Schools will open for the first term on 10 January.
Stakeholders in the education sector have also said there was no justification in schools increasing fees as it would only serve to burden the parents.
According to the Ministry of Primary and Secondary Education, no school had applied for authority to increase school fees, as at 30 December 2016.
The Government policy requires all schools to first seek authority from the parent ministry before making any school fee adjustments.
Normally schools announce fees increases at the close of each term for returning pupils, while new pupils get the fees structures upon being enrolled.
With no school yet to apply for permission to increase school fees, nine days before schools open, observers said it was an indication that there may be no school fees increases for the first term of 2017. Permanent Secretary in the Ministry of Primary and Secondary Education Dr Sylvia Utete-Masango confirmed that her office was yet to receive any application for fee increases from schools.
She, however, said it might still be premature to rule out fees increases, as some schools may still apply for authority to increase fees after the festive period.
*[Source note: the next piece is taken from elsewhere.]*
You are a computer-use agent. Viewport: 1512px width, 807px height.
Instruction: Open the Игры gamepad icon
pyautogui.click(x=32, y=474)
“We haven’t received any applications yet. It may still be premature so say schools won’t apply. Maybe after the holidays the applications will start coming through.
“Some schools may have projects that they are pursuing and may thus need to adjust fees to fund those projects. The procedure is that they must give justification for the proposed increase and if we are satisfied we approve,” she said.
Zimbabwe Schools Development Associations/Committees secretary General Mr Everisto Jongwe said the fact that no application for fees increases had been made to the ministry yet was indication that there might be no fees increases going into the first term of the year. He said while schools were not coping and needed more funds, the prevailing economic conditions did not warrant any fees adjustment as it would further burden parents.
“I agree with the observation that there may not be any fees increases this coming term.
“It’s highly likely that schools will not increase fees, not because the school are coping themselves but the state of our economy does not warrant any fees increase,” he said.
Added Mr Jongwe, “Parents have not had any increases on their income and if anything their incomes are shrinking, thus no parent is likely to endorse any fees increase”.
Zimbabwe Teachers Association (Zimta) chief executive officer Mr Sifiso Ndlovu said there should not be any fees increases in the coming term.
He, however, said if there were any schools that intend to increase fees, they should do so procedurally.
“Economic indications in 2016 are that people are finding it difficult to survive. So I believe that every aspect of the economy should be kept where it was, price wise, to avoid an upsurge of prices.
There is no justification to increase fees and I support a price freezes as the most tenable situation,” he said.
Mr Ndlovu added, “Schools should be sanctioned by Government first before they increase fees.
“There shouldn’t be anyone who increases fees against the law and we encourage our teachers to abide by the laws,” he said.
The Government has been on record warning schools against unilaterally increasing fees without being sanctioned by authorities.
It has also become a tradition that hordes of pupils lose valuable learning time at the start of each term after being turned away for non-payment of school fees, particularly those in private and boarding institutions.
The Government has also warned schools against turning away pupils for non-payment of school fees.